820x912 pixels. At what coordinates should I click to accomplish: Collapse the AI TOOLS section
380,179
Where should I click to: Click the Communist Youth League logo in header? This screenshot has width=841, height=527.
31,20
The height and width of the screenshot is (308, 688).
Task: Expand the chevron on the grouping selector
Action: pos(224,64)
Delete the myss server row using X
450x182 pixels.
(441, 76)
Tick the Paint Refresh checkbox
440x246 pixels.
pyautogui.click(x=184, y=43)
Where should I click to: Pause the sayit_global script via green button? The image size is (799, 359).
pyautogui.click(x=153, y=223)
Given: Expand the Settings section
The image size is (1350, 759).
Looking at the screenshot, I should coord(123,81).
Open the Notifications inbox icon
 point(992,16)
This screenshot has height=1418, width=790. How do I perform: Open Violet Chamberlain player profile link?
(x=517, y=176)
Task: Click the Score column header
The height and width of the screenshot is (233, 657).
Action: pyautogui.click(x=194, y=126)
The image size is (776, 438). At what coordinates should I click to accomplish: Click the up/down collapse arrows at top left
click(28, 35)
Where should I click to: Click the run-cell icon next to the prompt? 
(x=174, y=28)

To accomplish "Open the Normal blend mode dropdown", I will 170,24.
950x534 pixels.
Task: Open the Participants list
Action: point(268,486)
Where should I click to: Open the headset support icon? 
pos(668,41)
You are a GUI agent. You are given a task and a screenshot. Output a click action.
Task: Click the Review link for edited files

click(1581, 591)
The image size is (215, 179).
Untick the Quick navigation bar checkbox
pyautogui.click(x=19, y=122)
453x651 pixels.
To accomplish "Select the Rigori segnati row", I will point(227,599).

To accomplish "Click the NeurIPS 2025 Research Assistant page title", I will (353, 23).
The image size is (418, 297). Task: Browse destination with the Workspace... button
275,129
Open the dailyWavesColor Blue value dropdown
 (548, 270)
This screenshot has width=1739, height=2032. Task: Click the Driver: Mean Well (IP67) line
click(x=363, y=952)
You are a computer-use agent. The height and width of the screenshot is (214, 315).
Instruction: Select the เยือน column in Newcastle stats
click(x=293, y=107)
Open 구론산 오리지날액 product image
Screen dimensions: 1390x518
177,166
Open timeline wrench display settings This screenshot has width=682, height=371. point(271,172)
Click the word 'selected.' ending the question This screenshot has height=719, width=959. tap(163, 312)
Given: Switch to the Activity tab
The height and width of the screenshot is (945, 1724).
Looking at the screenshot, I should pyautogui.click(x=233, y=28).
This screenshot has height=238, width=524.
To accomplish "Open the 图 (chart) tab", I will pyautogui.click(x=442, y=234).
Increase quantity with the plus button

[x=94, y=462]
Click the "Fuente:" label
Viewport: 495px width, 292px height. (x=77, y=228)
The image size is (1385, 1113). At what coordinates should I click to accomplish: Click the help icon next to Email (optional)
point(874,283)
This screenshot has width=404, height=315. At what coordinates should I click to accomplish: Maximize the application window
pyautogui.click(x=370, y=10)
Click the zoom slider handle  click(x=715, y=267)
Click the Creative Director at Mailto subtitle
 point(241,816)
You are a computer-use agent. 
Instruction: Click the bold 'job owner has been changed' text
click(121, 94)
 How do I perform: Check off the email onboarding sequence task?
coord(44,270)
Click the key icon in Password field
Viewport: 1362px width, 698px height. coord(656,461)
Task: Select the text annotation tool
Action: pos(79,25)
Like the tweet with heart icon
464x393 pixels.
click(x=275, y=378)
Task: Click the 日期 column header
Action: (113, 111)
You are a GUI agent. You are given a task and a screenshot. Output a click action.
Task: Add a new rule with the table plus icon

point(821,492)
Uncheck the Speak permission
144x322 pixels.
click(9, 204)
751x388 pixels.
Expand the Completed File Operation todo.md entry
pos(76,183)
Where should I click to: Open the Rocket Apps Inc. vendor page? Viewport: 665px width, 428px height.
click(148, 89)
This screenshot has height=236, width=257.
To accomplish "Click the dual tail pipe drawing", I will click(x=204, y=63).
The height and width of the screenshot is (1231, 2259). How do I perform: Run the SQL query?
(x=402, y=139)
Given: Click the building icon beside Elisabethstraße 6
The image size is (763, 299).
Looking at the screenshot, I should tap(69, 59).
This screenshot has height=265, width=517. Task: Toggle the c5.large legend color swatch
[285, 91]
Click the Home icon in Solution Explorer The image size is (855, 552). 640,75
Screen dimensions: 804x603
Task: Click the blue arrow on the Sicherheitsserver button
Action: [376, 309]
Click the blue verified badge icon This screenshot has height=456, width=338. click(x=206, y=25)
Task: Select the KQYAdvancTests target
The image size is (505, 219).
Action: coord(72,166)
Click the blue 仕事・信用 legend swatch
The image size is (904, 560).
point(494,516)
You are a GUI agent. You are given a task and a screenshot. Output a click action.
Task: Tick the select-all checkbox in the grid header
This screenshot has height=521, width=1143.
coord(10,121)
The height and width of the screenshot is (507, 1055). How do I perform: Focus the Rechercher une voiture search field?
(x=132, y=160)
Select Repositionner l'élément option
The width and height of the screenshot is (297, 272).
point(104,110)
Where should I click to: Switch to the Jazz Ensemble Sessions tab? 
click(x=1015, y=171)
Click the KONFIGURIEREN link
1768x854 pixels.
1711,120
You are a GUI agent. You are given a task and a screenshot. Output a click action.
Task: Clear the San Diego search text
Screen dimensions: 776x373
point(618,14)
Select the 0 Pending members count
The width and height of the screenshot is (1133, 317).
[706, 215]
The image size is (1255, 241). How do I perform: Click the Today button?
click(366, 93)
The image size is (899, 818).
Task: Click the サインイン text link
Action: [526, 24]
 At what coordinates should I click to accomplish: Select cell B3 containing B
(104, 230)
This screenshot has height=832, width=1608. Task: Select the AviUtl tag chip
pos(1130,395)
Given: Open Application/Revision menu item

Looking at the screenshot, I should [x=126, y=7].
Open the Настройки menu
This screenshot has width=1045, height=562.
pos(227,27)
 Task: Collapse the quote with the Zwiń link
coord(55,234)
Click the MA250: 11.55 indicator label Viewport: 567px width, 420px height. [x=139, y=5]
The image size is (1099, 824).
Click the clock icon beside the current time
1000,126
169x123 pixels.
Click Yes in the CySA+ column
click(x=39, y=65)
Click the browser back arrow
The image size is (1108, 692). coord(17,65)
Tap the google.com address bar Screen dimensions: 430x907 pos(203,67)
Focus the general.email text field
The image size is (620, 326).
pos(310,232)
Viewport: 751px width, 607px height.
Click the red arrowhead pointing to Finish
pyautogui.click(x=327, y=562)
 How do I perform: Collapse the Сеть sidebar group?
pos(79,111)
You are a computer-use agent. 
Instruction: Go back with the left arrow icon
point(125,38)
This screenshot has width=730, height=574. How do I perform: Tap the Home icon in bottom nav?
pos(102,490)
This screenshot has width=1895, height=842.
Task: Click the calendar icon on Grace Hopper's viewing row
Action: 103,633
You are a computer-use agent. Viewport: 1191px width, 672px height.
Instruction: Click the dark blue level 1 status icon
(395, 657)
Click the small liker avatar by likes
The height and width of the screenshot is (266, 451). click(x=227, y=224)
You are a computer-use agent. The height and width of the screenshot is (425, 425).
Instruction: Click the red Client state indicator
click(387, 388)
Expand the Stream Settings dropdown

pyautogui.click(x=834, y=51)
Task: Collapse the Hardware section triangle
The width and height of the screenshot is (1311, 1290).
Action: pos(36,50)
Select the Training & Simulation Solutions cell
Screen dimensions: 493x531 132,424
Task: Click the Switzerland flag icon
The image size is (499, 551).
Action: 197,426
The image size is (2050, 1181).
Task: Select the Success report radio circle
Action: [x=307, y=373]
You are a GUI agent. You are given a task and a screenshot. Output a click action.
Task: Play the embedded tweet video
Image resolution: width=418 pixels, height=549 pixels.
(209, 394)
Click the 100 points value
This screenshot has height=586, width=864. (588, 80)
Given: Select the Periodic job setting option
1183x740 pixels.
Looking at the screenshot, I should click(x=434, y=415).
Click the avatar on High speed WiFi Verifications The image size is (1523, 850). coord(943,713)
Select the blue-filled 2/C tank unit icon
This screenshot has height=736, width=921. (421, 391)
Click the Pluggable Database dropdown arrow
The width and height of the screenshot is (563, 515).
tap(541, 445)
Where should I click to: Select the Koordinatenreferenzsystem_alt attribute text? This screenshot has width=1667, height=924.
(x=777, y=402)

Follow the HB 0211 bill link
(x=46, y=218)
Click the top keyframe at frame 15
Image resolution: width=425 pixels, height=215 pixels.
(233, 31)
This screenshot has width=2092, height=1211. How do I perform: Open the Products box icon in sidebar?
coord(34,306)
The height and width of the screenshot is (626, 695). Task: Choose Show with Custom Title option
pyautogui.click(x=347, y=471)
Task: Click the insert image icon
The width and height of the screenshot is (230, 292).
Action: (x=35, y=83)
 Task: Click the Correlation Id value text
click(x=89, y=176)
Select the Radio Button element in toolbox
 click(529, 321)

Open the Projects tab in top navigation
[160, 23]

Exercise brief: Convert the entries starting with the line that contains "The image size is (1385, 1113)." and going on through the line that contains "pyautogui.click(x=370, y=10)" into a two-column CSV with the header row entry_text,answer. Give one row per entry, put each field in double quotes, and turn any line breaks into spaces.

Task answer:
entry_text,answer
"The image size is (1385, 1113). At what coordinates should I click to accomplish: Click the help icon next to Email (optional)","point(874,283)"
"This screenshot has width=404, height=315. At what coordinates should I click to accomplish: Maximize the application window","pyautogui.click(x=370, y=10)"